The atmosphere of decay heightened sensitivities to a foreign presence. “Most of our interlocutors assumed we were CIA and explicitly said so, often at times in print and media,” McFaul said. Even the catering at center events became a point of contention. For most visitors, free food and drink was a welcome sign of generosity. Yet if the provisions seemed too generous, some would be offended by what they saw as an ostentatious and condescending display of American wealth.
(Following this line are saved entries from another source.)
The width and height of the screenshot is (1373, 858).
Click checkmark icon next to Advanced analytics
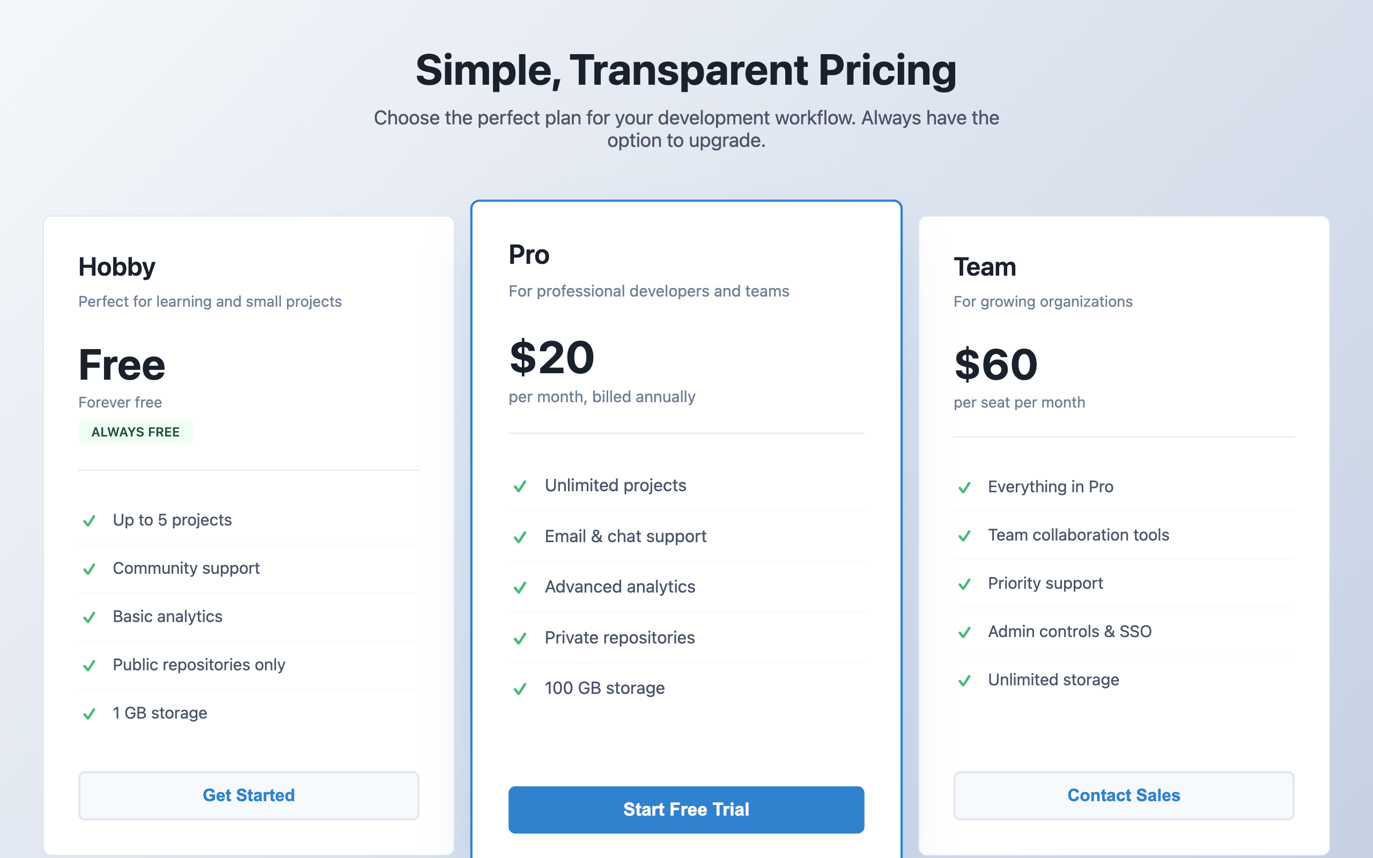pyautogui.click(x=520, y=587)
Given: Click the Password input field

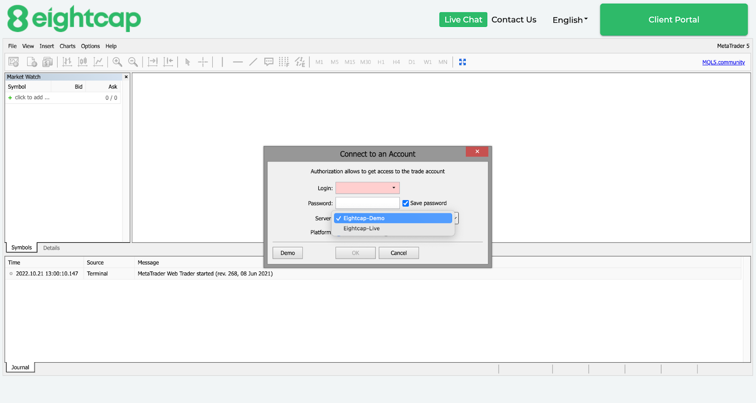Looking at the screenshot, I should (367, 203).
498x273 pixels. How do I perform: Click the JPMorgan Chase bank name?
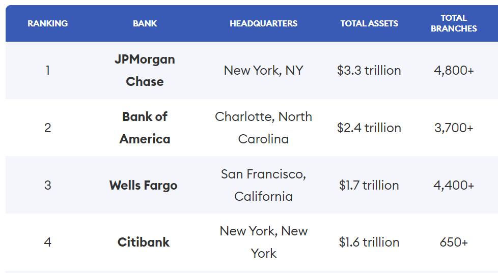(x=145, y=70)
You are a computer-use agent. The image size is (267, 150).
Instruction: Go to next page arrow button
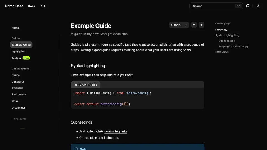point(201,25)
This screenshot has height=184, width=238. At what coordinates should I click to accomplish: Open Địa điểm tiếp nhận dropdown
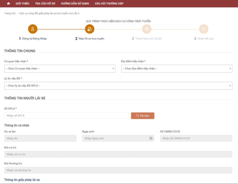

“An Independence of Mind” From the outset, the Moscow Center sought to hire associates capable of working together closely with their Washington counterparts and demonstrate a clear sense of intellectual candor and freedom. Two of the center’s earliest hires turned out to be its most successful. Dmitri Trenin has been part of the center since its inception and now serves as its director. He retired from the Russian Army in 1993, shortly after serving as a senior research fellow at the NATO Defense College in Rome, the first Warsaw Pact officer to do so. Lilia Shevtsova joined the Moscow Center in 1994. Previously, she had served as deputy director of the Moscow Institute of International Economic and Political Studies, an affiliate of the Russian Academy of Sciences. Both Trenin and Shevtsova had “an unmistakable independence of mind and that’s what we were looking for most,” explained Sestanovich. Trenin recalled the enthusiasm that animated the center in its early years. “It was seen by people on both sides as an adventure,” he said. “Human relationships were struck . . . and they were extremely durable.”